Justice : l’ex Directeur Sécurité d'État et le secrétaire général de la Présidence à la barre
Le procès de plusieurs anciens hauts responsables de l'État malien s'est ouvert ce mardi devant la Cour d'appel de Bamako, marquant une étape judiciaire majeure dans une affaire qui remonte aux bouleversements politiques de 2021.
Après plus de quatre années de détention préventive, trois officiers et trois civils comparaissent pour répondre de graves accusations liées à une présumée tentative de déstabilisation des autorités de la Transition.
Parmi les principaux accusés figurent le colonel-major Kassoum Goïta, ancien directeur général de la Sécurité d'État, et le Pr Kalilou Doumbia, ancien secrétaire général de la Présidence de la République. Ils sont poursuivis, avec quatre autres personnes, pour association de malfaiteurs, tentative d'attentat et complot contre le gouvernement, des faits que leurs avocats contestent catégoriquement. Les autres prévenus sont l'adjudant-chef Abdoulaye Ballo, ancien agent de la Sécurité d'État, le commissaire principal de police Moustapha Diakité, ainsi que deux civils, dont un opérateur économique et un marabout. La défense plaide la relaxe, estimant que les charges retenues contre leurs clients ne reposent pas sur des éléments suffisamment établis.
Une affaire née des événements de mai 2021
Cette procédure judiciaire trouve son origine dans les événements survenus après le second coup de force militaire du 24 mai 2021, qui avait conduit à l'éviction du président de la Transition, Bah N'Daw, et du Premier ministre, Moctar Ouane. Quelques semaines plus tard, le procureur de la République près le Tribunal de grande instance de la Commune VI de Bamako annonçait l'ouverture d'une information judiciaire visant plusieurs personnalités de l'appareil sécuritaire et administratif de l'État.
Selon le parquet, les mis en cause étaient soupçonnés d'avoir participé à une entreprise de déstabilisation des nouvelles autorités de la Transition. Les investigations avaient alors été confiées aux services de la nouvelle Agence nationale de la Sécurité d'État (ANSE).
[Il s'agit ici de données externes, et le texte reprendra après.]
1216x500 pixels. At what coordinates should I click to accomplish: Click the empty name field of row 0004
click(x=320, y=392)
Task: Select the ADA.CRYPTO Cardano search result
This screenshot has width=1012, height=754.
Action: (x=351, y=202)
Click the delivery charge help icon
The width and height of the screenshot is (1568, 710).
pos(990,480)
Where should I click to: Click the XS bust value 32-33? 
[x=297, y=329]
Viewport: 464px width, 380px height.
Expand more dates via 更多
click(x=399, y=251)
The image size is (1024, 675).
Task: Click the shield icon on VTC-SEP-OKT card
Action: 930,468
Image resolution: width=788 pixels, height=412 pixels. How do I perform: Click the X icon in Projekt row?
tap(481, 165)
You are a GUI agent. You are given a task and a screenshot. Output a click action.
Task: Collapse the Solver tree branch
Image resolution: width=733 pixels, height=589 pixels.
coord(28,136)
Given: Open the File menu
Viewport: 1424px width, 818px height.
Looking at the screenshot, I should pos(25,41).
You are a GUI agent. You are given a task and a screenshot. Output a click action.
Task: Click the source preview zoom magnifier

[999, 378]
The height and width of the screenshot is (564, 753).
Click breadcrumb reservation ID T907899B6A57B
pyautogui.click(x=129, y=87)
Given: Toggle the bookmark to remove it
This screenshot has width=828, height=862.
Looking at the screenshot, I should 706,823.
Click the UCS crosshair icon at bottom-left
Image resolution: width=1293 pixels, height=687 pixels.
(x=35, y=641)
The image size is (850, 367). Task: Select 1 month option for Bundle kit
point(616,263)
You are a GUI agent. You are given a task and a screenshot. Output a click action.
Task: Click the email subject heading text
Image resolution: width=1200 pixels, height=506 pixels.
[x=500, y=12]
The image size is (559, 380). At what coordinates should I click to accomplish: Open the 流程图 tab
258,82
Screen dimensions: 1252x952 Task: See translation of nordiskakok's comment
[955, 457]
L'ouverture de ce procès intervient dans un contexte où plusieurs dossiers judiciaires impliquant d'anciens responsables civils et militaires connaissent une accélération. Cette audience est particulièrement attendue, tant par les familles des prévenus que par les observateurs de la vie politique et judiciaire malienne, en raison de la durée exceptionnelle de la détention préventive des accusés. Les débats devraient permettre à la Cour d'examiner les éléments de preuve présentés par l'accusation et les arguments développés par la défense, qui continue de soutenir que ses clients sont poursuivis sans fondement suffisant.